With such promising early breakthroughs, nanodiamonds might one day become part of the oncologist’s toolkit.

Clear Diagnosis

Professor Zdenka Kuncic (BSc ’92) is the Director of Community and Research, AINST. She is a physicist whose work lies at the interface between physics and the life sciences.

“Entangled particles” is such a tricky quantum idea it even challenged Albert Einstein. He called it “spooky action at a distance”. But Kuncic and her team are exploring how it can be used to create a new generation of medical scanning technology.

“Very basically, entangled particles are connected even when they’re far apart,” Kuncic says. ”It’s a bizarre concept but it could help us move well beyond the current medical technology of PET scans.”

Positron emission tomography (PET) already detects quantum particles to trace out a picture of organs and tissues at work in the body. Kuncic and her team are looking for a way to use the entanglement of these particles to achieve a level of detail in PET scans that could revolutionise the detection, diagnosis and treatment of disease.

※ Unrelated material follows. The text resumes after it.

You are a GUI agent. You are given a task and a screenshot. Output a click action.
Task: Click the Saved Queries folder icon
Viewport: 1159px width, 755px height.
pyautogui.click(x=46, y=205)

As the Director of Community and Research at AINST, Kuncic is keenly aware of how valuable the new, purpose-built research space is to nanoscience research. “There is no margin for error when you’re working at the nanoscale,” she says.

Super-strong steel

Professor Simon Ringer is the Director of the Sydney Nanoscience Hub and the AINST Research and Prototype Foundry. He is a materials scientist working on the design of next-generation nanostructured materials.

It used to be a fact of steelmaking - it could be either strong or malleable. It couldn’t be both. Professor Ringer and his team are changing all that by creating what they call third-generation steels.

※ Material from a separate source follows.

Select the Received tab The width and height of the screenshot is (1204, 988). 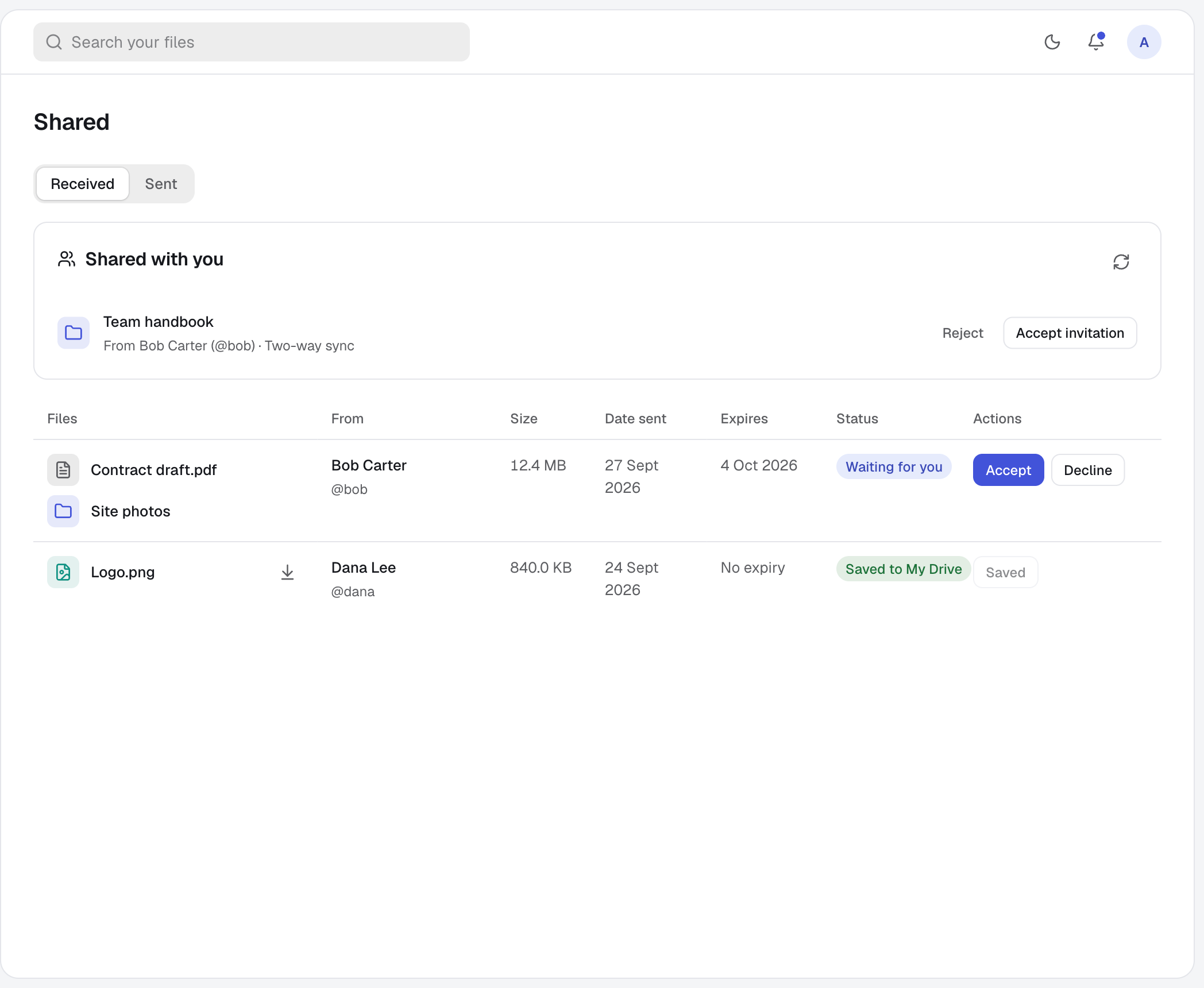83,184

“It is crazy strong,” Ringer says. “But a lot more versatile. So now cars and trucks can be designed so they’re much lighter.”

Ringer is studying small groups of atoms in special architectures called atomic clusters that can create materials with remarkable properties.

His findings can be applied to the production of semiconductors for nanoelectronics, catalyst nanoparticles, and the new ultra-strong lightweight steels.

The steel innovation is significant. Reduce the weight of a car by 100kg and you reduce CO2 emissions by about six grams per kilometre and fuel usage by about half a litre of fuel per 100 km. Extrapolated globally, the potential impact would be gigatonnes of CO2 emissions, gigalitres of fuel and vast amounts of particulates that are not released into the atmosphere.

“Think back to when smog shut down Beijing,” Ringer says. “Emissions targets are being set around the world. Designing new materials at the atomic scale will help us achieve targets that are good for our lungs and good for the atmosphere.”

Light Work

Professor Ben Eggleton (BSc ’93 PhD ’97) is the Director of the Centre for Ultrahigh bandwidth Devices for Optical Systems (CUDOS) and is an Australian Research Council Laureate Fellow. He is an experimental physicist working on creating the next generation of light-based technologies.

Your mobile phone could soon do much more than you ever thought possible. Eggleton and his team are working on technologies that could leapfrog way beyond 5G into a future of massive download capabilities that will transform mobile communication. “But that’s only a small part of the story,” Eggleton says.

Right now, the integrated circuits in phones are passive information processors and sensors. Eggleton is working to combine the capabilities of light, sound and electronics in nanoscale circuits. These circuits will be able to respond to and influence their environment.

Think of a future in which an entire medical diagnostics lab could be held in the palm of a hand. What now takes a visit to hospital could one day be done at home.

Other applications are all around us. The massive amount of equipment needed to fly an aircraft could be reduced to a tiny chip. Easy monitoring of pollutants such as carbon dioxide, methane and coal particles could change the economics of transport, mining and manufacturing.

“The nanofabrication revolution of the last decade has transformed what’s possible,” Eggleton says. “We’re looking at nationally significant outcomes.”